Copy the records verbatim, from their first line through the line containing "Looking at the", both included. Leave out the pictures.

☆ ☆ ☆ ☆ ☆

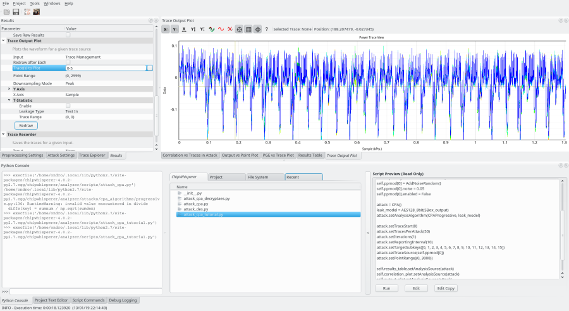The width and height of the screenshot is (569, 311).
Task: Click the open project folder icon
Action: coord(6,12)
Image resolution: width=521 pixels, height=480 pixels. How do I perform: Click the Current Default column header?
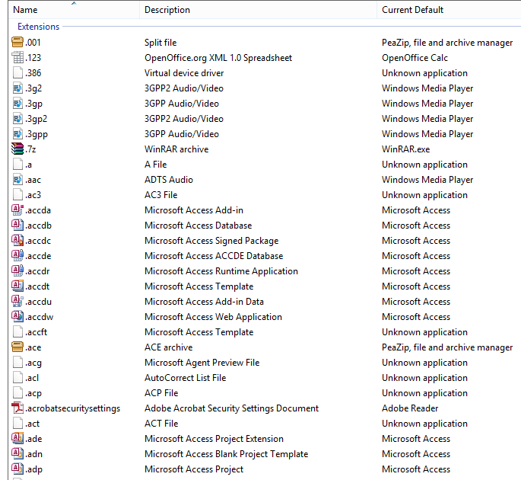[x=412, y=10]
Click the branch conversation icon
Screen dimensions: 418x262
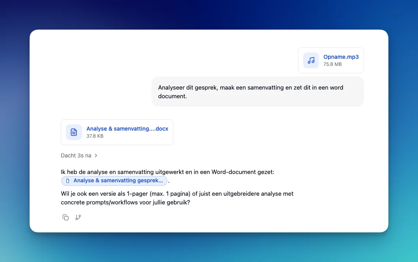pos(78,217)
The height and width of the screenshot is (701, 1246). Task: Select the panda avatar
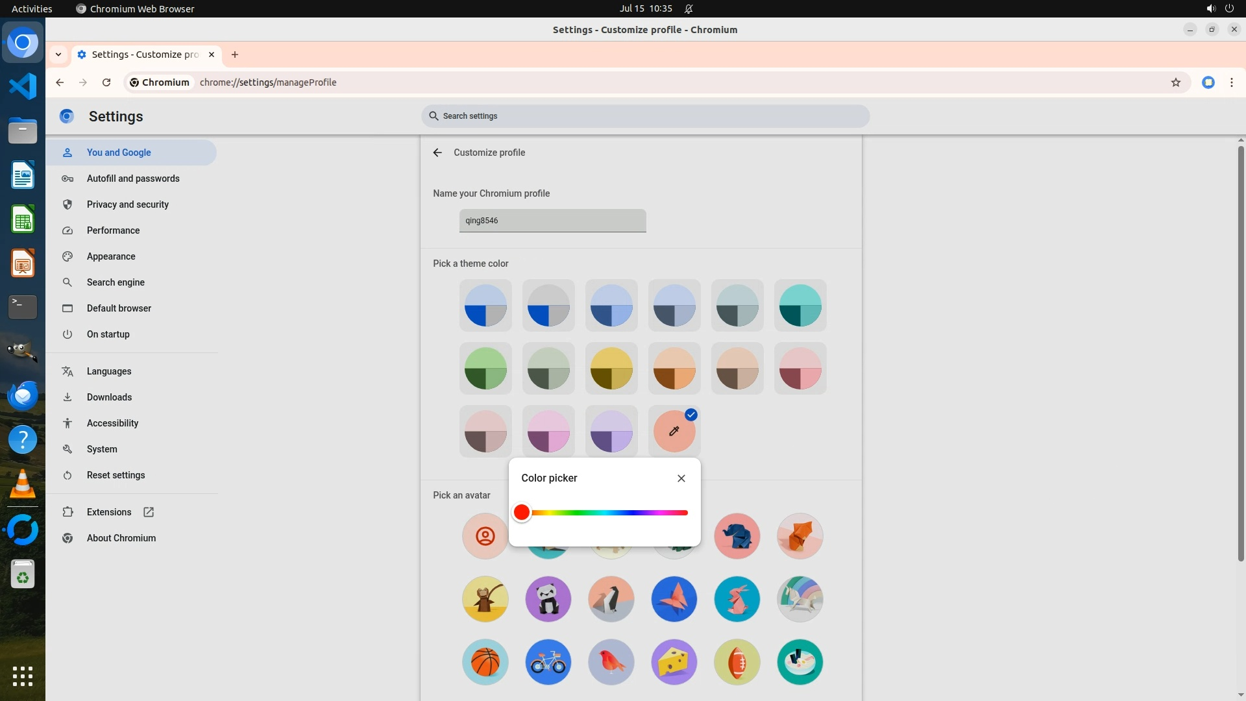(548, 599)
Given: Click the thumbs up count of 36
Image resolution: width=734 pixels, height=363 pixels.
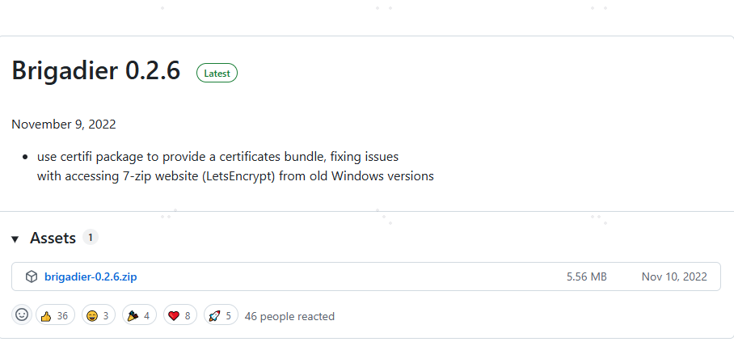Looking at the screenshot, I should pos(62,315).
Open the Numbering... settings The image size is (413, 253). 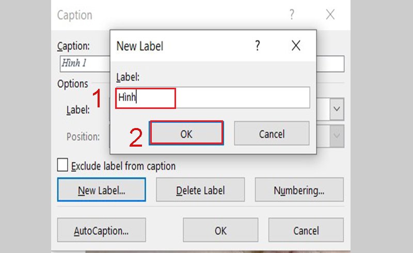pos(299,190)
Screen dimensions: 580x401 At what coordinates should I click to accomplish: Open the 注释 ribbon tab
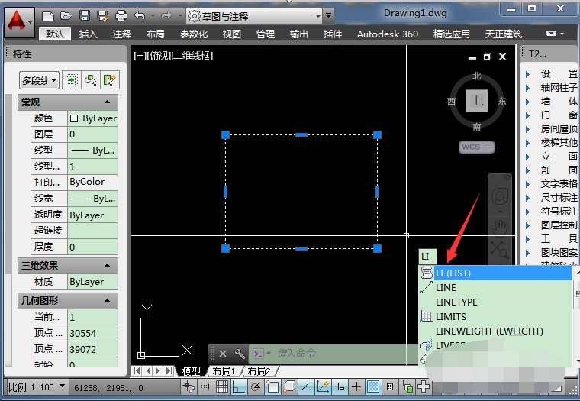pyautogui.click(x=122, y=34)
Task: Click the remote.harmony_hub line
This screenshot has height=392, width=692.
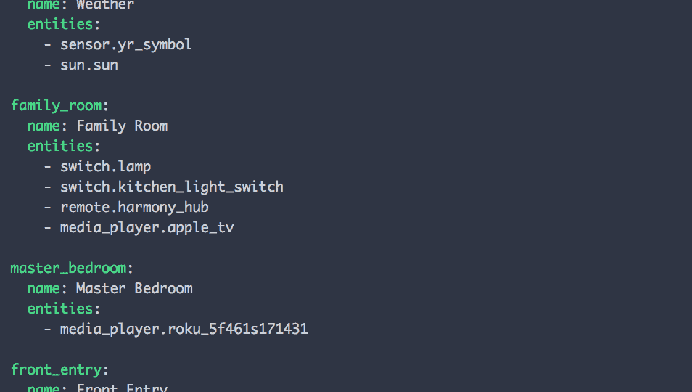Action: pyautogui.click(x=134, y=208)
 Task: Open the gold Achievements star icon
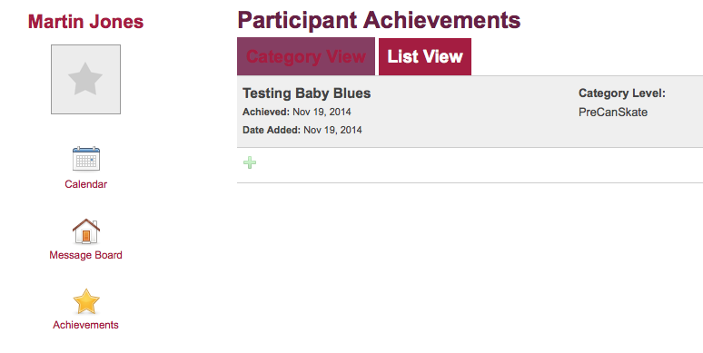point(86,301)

☆ ☆ ☆ ☆ ☆

WRITTEN RESPONSE:
The width and height of the screenshot is (569, 311).
Task: Click the open project folder icon
Action: coord(6,12)
Image resolution: width=521 pixels, height=480 pixels. How do I perform: Click the Current Default column header?
[x=412, y=10]
Click the branch conversation icon
Screen dimensions: 418x262
pos(78,217)
The height and width of the screenshot is (701, 1246). Task: Select the panda avatar
(548, 599)
Given: Click the thumbs up count of 36
Image resolution: width=734 pixels, height=363 pixels.
Looking at the screenshot, I should pos(62,315).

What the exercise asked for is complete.